GIVEN ENTRIES Block Start

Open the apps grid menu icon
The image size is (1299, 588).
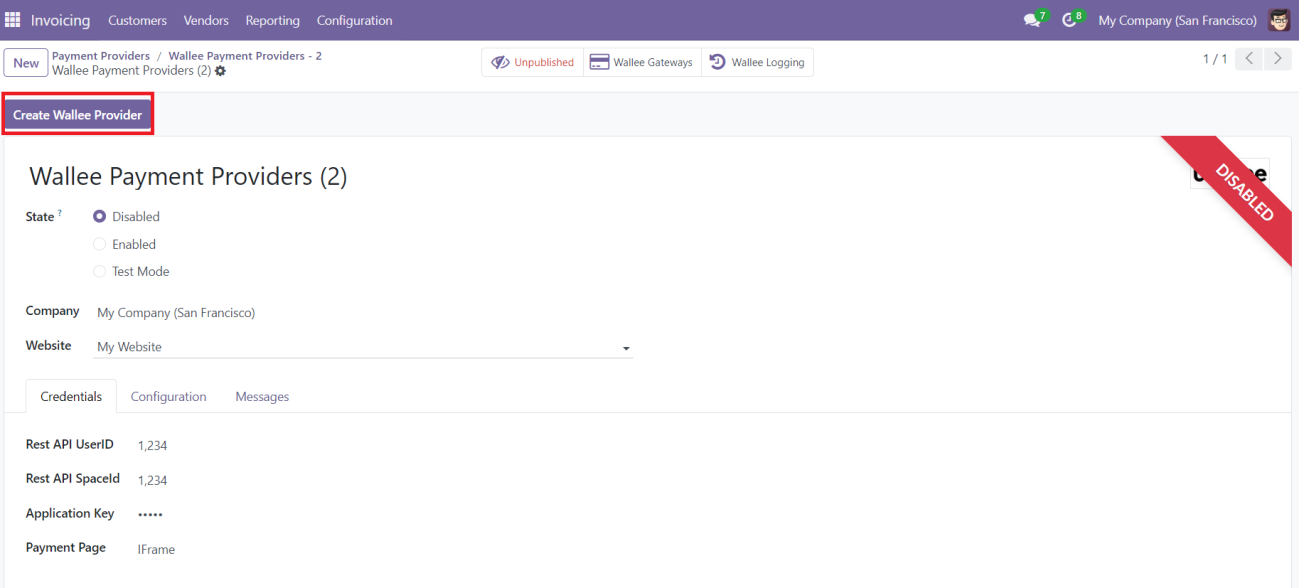point(13,20)
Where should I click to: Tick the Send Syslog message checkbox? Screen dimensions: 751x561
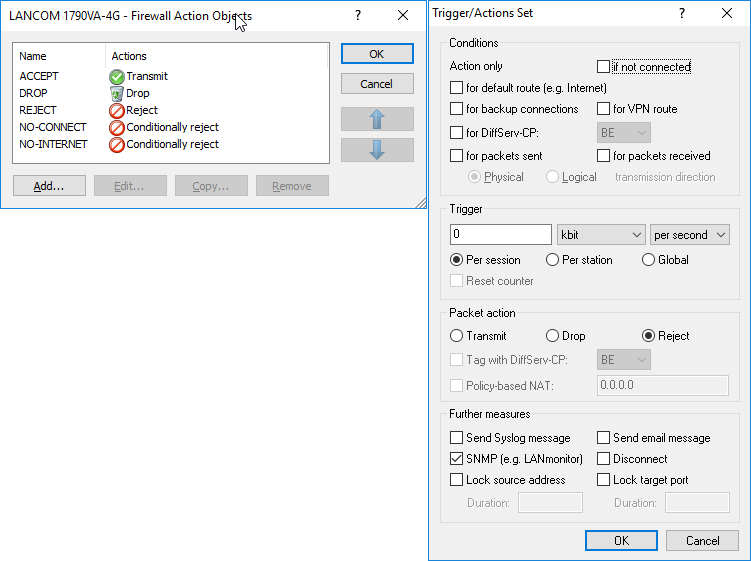click(x=457, y=438)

GIVEN ENTRIES Block End

WHAT TO DO: Reproduce the span beginning at the line with "Where should I" and ending at the last line of the entries above, inclusive, exactly as it stands. Exclude the pictures.

WRITTEN ANSWER:
Where should I click to: Tick the Send Syslog message checkbox? Screen dimensions: 751x561
click(x=457, y=438)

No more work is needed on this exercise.